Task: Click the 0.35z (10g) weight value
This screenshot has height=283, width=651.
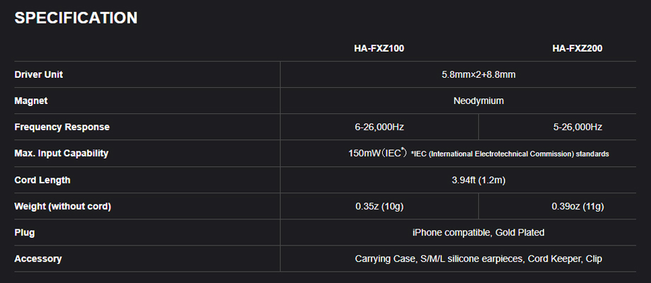Action: [379, 206]
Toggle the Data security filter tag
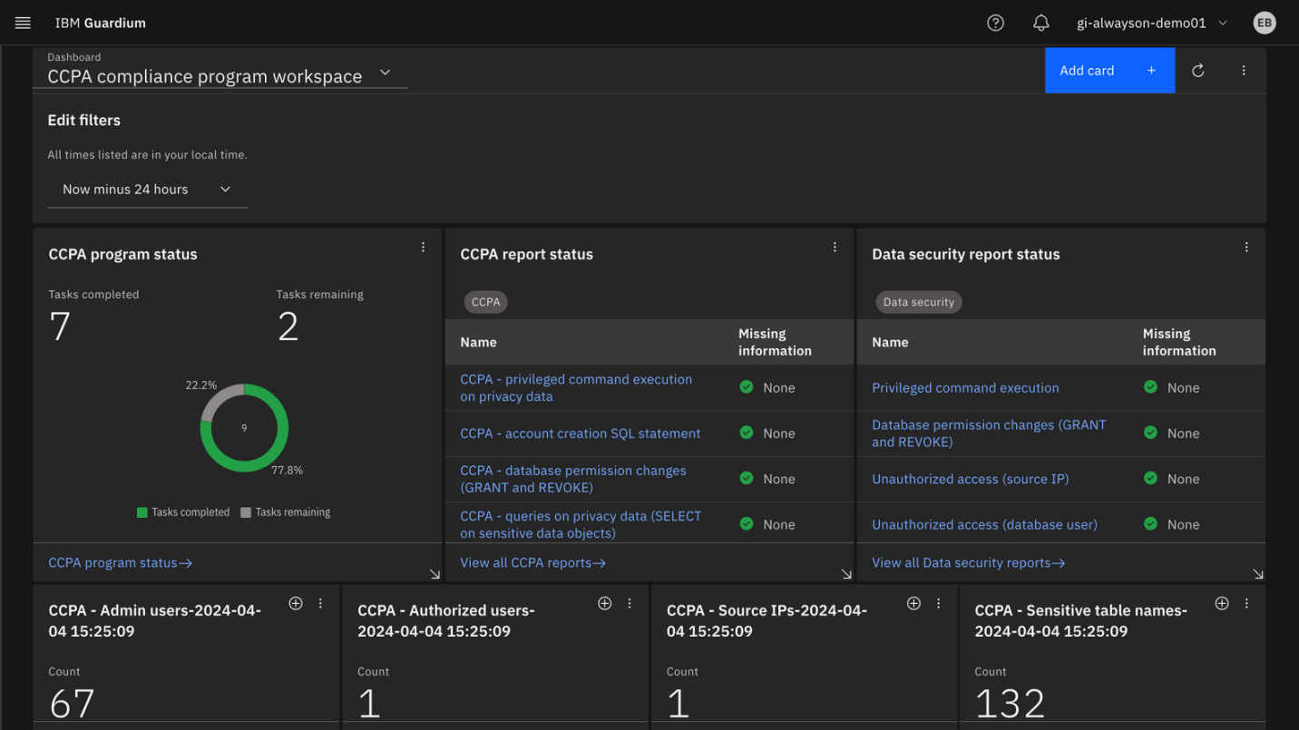The image size is (1299, 730). click(919, 302)
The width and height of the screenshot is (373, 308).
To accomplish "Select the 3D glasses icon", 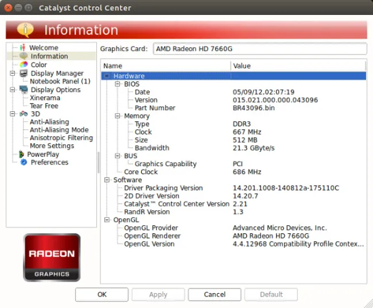I will pos(24,114).
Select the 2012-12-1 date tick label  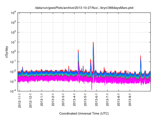(x=31, y=101)
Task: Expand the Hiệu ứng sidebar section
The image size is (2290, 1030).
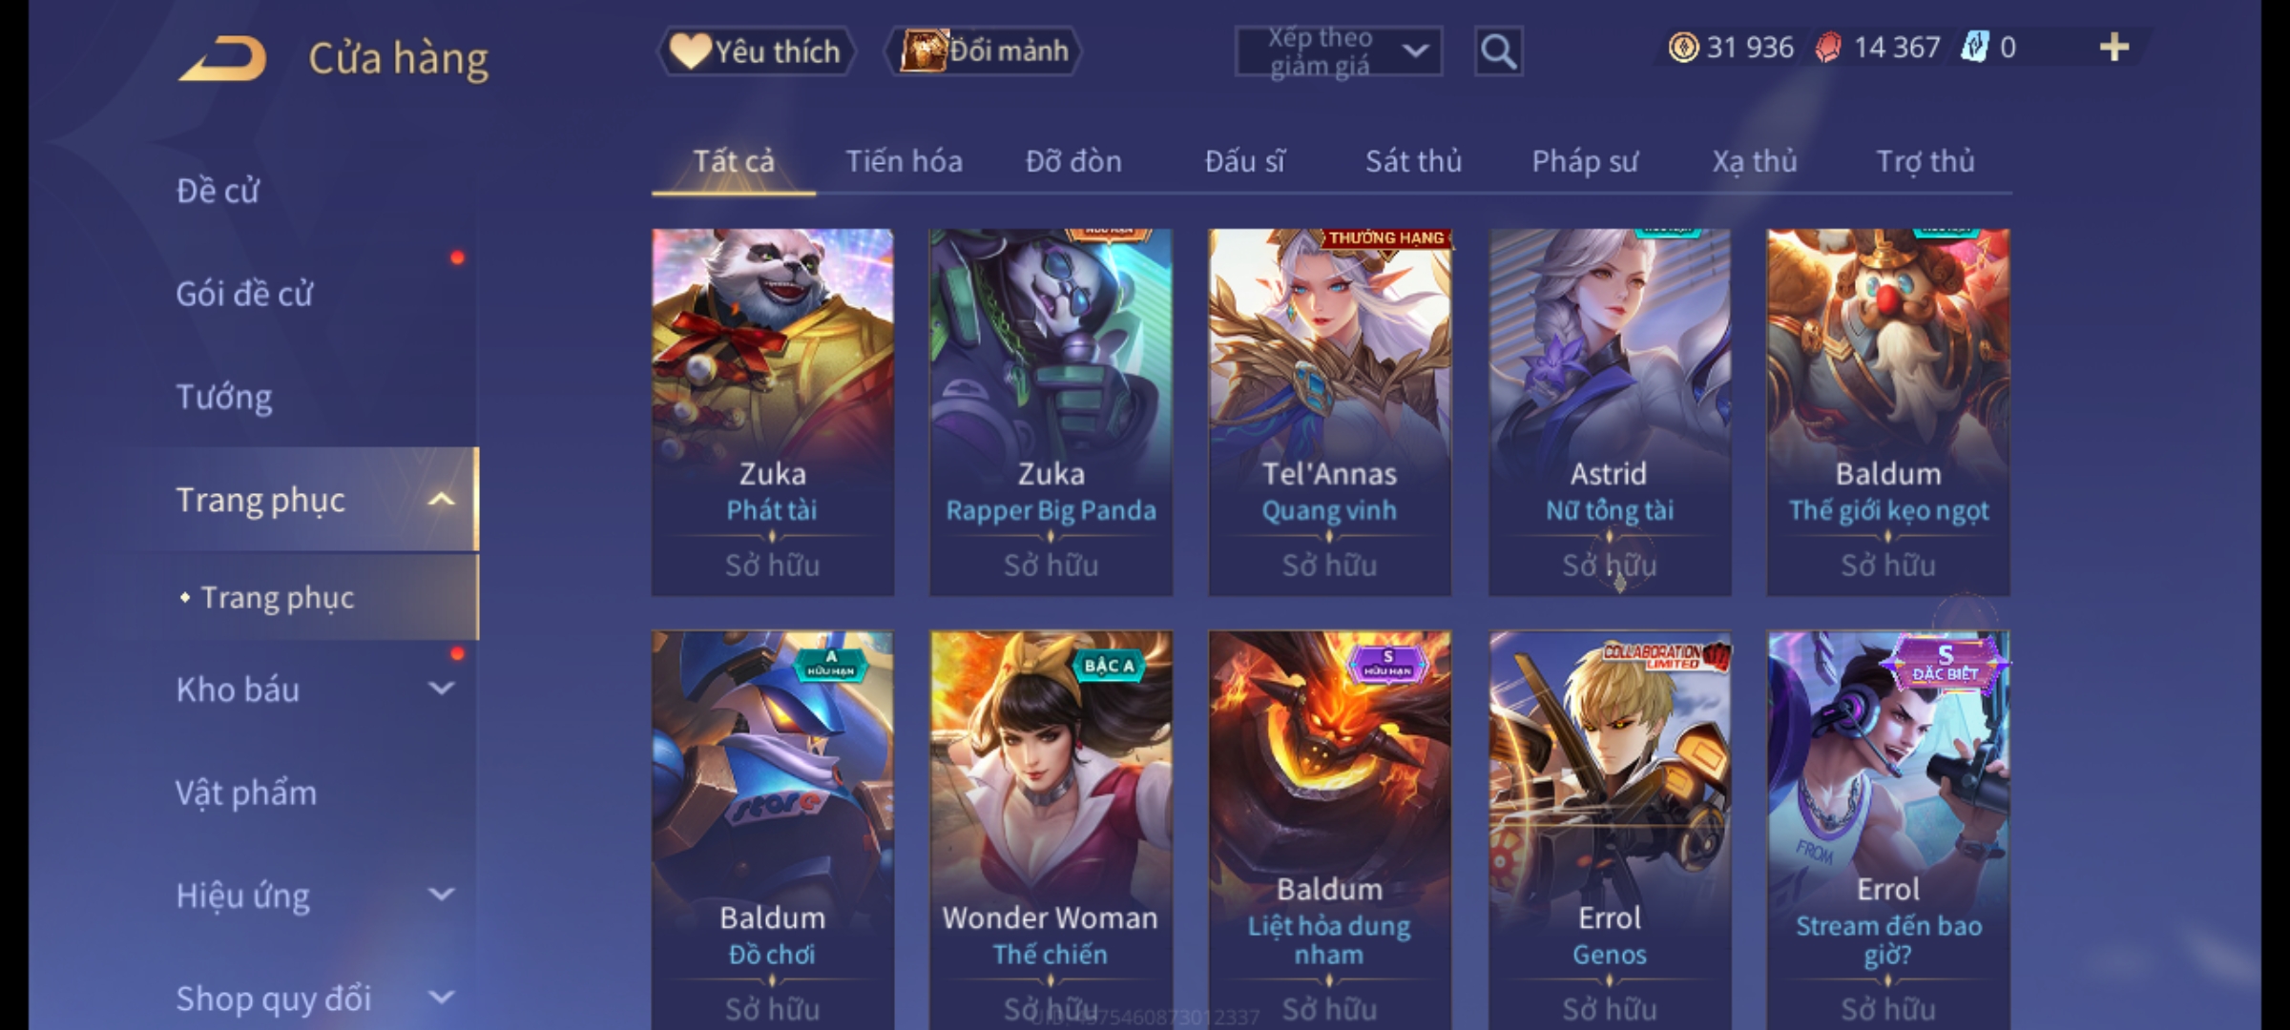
────────────────────────────────────────
# Exercise goal:
The lines in the listing that include the word "Task" are to be counted; give only that number.

# Answer below:
2